Issues of Law and Finance in Latin America
24 hours, 2 credits
Sergio Ariel Muro
Latin American exponential economic growth in recent years has brought to surface a host of legal challenges. More than ever before, international and domestic investors as well as national governments recognize the importance of the legal framework to enable sustainable growth within the region and project it globally. Throughout Latin America, the swift growth has placed the spotlight on the legal structure of financial markets and corporations as a way to foster long-term and fair economic development. At the heart of the debate is the relationship between capital structure and governance. Entrepreneurs and investors need to have a solid understanding of the financial and governance framework as implicit determinants of business failure or success.

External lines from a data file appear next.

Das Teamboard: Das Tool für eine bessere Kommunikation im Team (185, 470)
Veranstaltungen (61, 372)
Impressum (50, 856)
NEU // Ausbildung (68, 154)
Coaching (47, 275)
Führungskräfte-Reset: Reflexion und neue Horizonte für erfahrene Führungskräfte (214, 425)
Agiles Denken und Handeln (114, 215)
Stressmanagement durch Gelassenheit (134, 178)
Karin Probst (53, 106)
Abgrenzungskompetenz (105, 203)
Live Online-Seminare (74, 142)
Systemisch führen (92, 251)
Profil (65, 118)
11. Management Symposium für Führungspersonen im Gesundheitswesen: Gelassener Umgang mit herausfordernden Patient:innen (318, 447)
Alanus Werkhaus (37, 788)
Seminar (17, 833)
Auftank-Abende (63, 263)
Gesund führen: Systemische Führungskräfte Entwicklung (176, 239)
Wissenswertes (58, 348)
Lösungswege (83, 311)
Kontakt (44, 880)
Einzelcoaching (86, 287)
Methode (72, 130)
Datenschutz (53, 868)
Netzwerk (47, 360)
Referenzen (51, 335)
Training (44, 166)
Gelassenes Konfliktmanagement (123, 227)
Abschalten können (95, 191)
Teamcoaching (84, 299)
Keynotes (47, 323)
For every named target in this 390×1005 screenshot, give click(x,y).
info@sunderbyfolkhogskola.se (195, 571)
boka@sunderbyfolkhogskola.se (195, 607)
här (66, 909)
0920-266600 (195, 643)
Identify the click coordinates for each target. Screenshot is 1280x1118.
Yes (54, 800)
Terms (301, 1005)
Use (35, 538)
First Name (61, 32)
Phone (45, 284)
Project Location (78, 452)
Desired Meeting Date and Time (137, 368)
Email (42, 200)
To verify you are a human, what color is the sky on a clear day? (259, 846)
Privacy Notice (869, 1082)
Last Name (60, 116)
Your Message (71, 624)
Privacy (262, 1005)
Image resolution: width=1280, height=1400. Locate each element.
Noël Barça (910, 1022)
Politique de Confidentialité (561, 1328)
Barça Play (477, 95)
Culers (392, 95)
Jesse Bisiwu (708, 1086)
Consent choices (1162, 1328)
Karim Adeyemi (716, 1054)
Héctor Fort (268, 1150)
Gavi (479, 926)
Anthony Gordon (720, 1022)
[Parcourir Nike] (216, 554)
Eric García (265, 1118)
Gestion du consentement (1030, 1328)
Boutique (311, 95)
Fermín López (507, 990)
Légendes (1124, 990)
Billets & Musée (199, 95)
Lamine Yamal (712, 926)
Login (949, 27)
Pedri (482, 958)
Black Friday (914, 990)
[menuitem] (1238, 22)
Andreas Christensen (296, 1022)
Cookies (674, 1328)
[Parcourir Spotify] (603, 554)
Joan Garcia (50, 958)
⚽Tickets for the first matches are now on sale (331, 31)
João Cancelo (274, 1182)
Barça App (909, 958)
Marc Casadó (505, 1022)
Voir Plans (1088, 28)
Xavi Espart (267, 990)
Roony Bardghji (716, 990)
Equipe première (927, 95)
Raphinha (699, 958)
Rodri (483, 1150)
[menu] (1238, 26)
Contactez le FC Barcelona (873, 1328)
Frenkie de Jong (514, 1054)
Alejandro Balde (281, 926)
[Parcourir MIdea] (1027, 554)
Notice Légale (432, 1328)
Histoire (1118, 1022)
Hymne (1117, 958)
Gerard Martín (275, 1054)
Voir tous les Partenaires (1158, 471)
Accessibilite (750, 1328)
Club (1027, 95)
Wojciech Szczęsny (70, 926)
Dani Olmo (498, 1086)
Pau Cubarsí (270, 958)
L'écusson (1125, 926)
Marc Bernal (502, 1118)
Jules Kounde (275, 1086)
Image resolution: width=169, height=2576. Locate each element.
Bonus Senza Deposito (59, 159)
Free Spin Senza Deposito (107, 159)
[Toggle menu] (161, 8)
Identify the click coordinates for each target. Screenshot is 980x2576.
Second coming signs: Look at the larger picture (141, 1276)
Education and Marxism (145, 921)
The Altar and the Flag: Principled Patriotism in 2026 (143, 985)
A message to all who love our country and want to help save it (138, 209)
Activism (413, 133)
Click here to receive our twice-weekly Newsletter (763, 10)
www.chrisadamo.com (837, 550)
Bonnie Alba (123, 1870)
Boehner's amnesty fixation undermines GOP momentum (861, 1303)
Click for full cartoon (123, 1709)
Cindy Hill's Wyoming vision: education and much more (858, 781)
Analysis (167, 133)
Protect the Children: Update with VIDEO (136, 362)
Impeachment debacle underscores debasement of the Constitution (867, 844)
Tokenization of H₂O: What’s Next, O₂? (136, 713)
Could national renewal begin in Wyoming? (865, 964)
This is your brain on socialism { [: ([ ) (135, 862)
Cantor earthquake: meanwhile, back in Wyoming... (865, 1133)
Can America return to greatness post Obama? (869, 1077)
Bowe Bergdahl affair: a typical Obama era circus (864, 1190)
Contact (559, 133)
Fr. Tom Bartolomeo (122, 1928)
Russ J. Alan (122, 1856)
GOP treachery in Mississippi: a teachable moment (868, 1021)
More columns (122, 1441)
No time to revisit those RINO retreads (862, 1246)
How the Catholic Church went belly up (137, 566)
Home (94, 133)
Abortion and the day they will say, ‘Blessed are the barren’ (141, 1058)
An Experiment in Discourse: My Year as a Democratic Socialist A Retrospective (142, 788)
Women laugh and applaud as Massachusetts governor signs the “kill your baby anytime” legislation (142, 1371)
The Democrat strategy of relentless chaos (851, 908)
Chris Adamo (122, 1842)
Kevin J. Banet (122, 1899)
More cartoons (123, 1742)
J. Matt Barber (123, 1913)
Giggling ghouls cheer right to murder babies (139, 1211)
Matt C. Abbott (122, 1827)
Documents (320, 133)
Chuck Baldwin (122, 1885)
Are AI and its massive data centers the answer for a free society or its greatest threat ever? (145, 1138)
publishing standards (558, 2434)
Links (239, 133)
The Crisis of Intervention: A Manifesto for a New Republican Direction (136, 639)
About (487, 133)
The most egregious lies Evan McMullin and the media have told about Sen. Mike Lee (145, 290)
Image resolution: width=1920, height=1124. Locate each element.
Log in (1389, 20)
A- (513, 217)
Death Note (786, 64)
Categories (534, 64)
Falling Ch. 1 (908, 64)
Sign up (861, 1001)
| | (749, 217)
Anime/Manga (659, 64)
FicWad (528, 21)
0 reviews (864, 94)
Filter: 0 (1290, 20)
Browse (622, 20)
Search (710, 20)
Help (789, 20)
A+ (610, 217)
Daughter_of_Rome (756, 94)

This seminar will introduce students to corporate governance theory and practice in Latin America, focusing on Argentina, Brazil and Mexico. The course will explore how and why corporate law shapes and constrains corporate governance structures. Many topics will be approached within an agency cost framework, focusing upon conflicts between stockholders, managers, and other constituencies. Students will be encouraged to analyze and discuss the real-world problems faced by parties, legal counselors and courts called upon to judge such transactions.
Some of the issues to be covered will be: different understandings of corporation objectives and its relations with the theory firm; mechanisms that generate and constrain private benefits and agency costs, including public regulation, disclosure requirements, shareholder voting, derivative suits, takeovers; the role of debt and stock in corporate governance, and the impact of the growing role of derivatives on how corporations are or should be governed; how securitization is shaping the finance structure; various types of financing available to business corporations and related legal issues (issuance of equity and debt, commercial loans and bonds, instruments of mezzanine financing, intra-group cash management, derivatives, etc); private practices such as board independence and monitoring mechanisms; corporate distress private and public treatment.
Sergio Ariel Muro - Visiting Fellow
Argentinean nationality, graduated at the Torquato di Tella University, is a Phd candidate in law & Economics at Cornell University, Ithaca, U.S.A.